New skill: saying “mmmm” while simultaneously blowing spit bubbles.
I giggled so much after taking this picture that he immediately stopped mmm-ing and gave me a dirty look.
I used to love working in church nurseries. I can recall being twelve years old, roaming the children’s wing at the Baptist church we attended, stopping to poke my head through the door of the infant room, toddler room, preschool room, asking if they needed an extra pair of hands. I was usually recruited in the toddler room, though, and more often than not it became my specific duty to watch after Trevor.

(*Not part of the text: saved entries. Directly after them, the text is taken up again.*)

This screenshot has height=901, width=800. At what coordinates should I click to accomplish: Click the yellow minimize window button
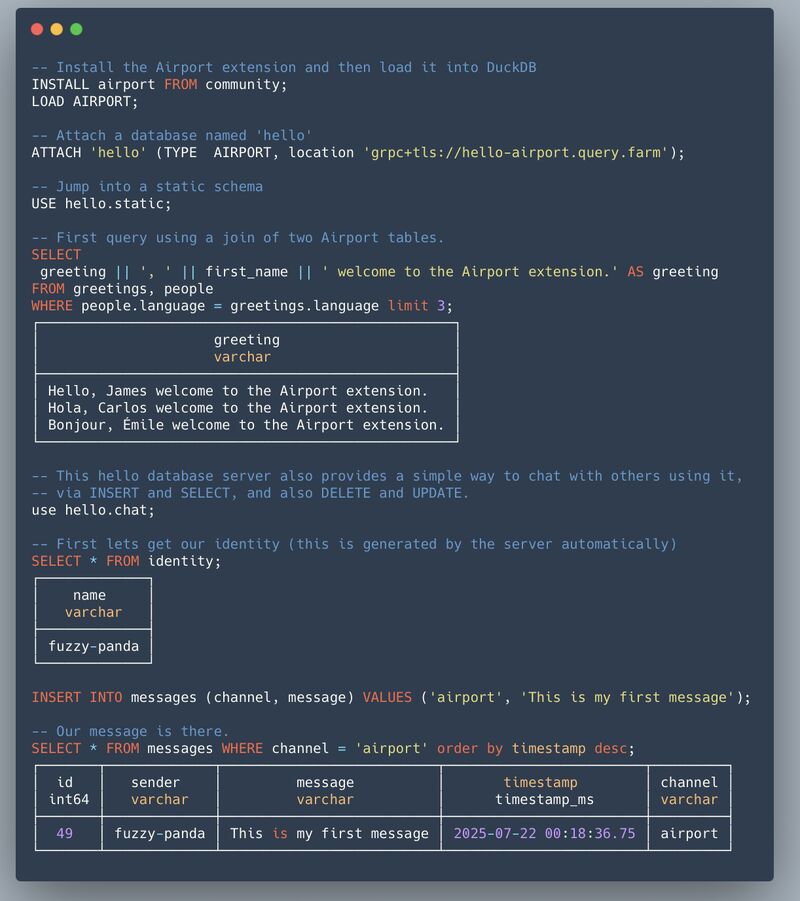tap(57, 29)
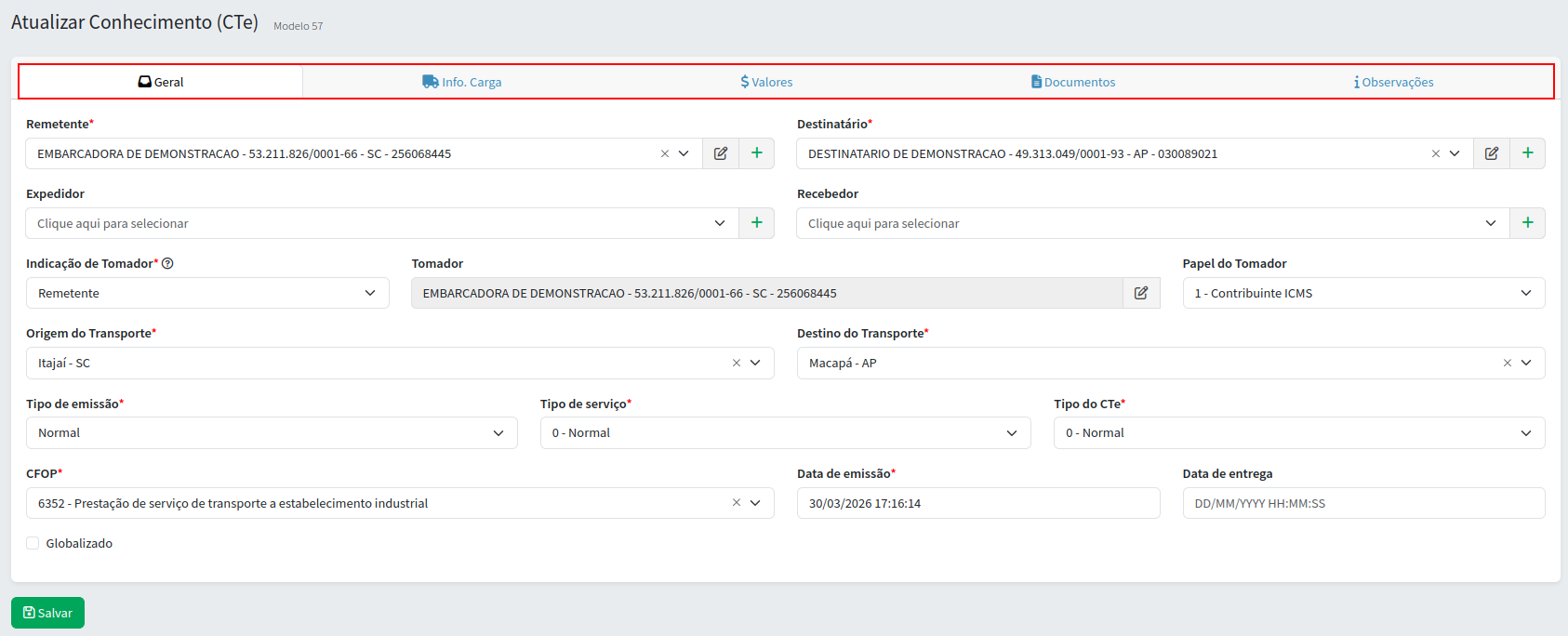Expand the Papel do Tomador dropdown
1568x636 pixels.
1362,293
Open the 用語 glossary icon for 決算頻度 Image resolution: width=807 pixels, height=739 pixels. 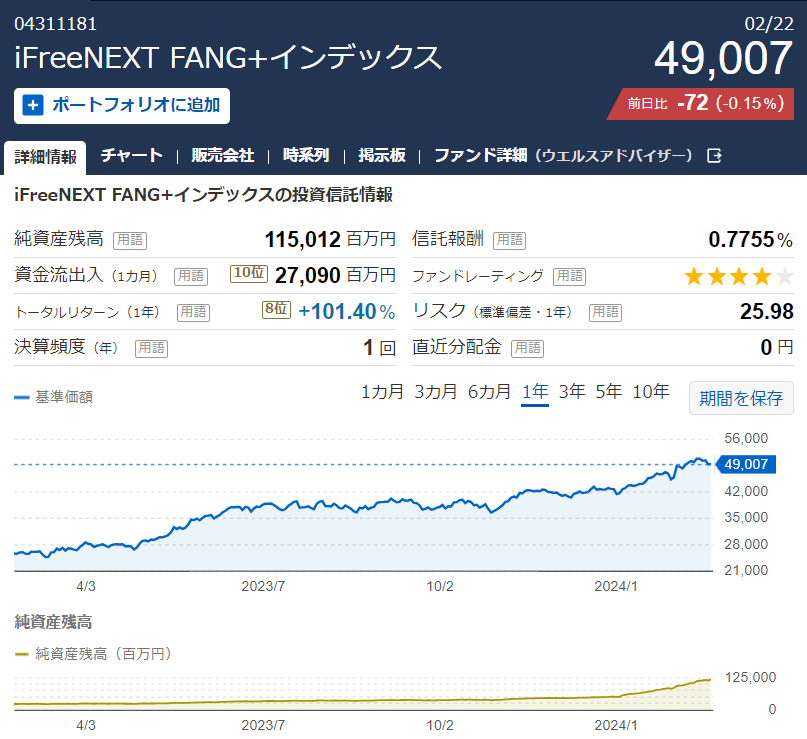coord(151,348)
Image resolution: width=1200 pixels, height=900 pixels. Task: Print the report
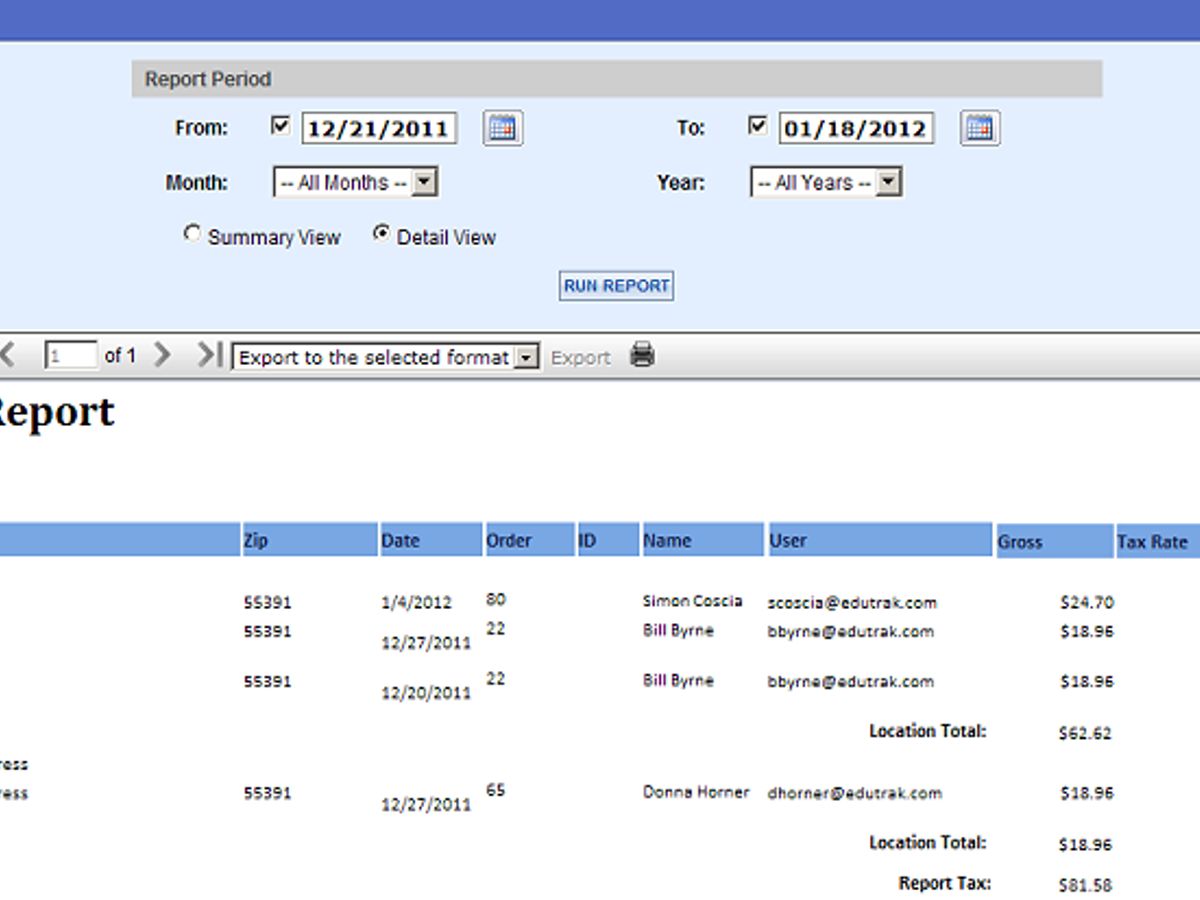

Trevor was a sensitive soul with a touch of separation anxiety. In other words, he had to be held. The entire time. So I held him. The entire one-and-a-half-hours of church service. My skinny little twelve-year-old arms carted him around the room, and sometimes up and down the halls, until his parents came to get him. And then my arms felt like wet noodles for the rest of the day.
When Remy was born, I was really worried of creating the “can’t-put-me-down” monster in my own child. I wasn’t sure how much was nurture and how much was nature, but I knew I at least wanted to be careful. So I made it a point of putting him down, on his own, at least as often as I was holding him.
I think I can safely say that I have, thus far, avoided the behavior I worried about. The only problem is that, now, I have seemed to have accomplished the opposite.
Remy is not a very snuggly baby. He is when he’s tired, but not when he’s too tired–then he just gets angry if you try and rock him. His favorite place is on the floor, all stretched out. Or on the changing table. But mostly the floor. Oh, he’s content to be in someone’s arms, mostly. But he really lights up once you set him down.
In the end, I have no regrets, though. He may prefer the floor to my arms, but he still wants me there to talk to him. 🙂
*this post is mostly tongue-in-cheek. If you ask my mom (or any family member) they will tell you that I wasn’t exactly a snuggly baby, myself.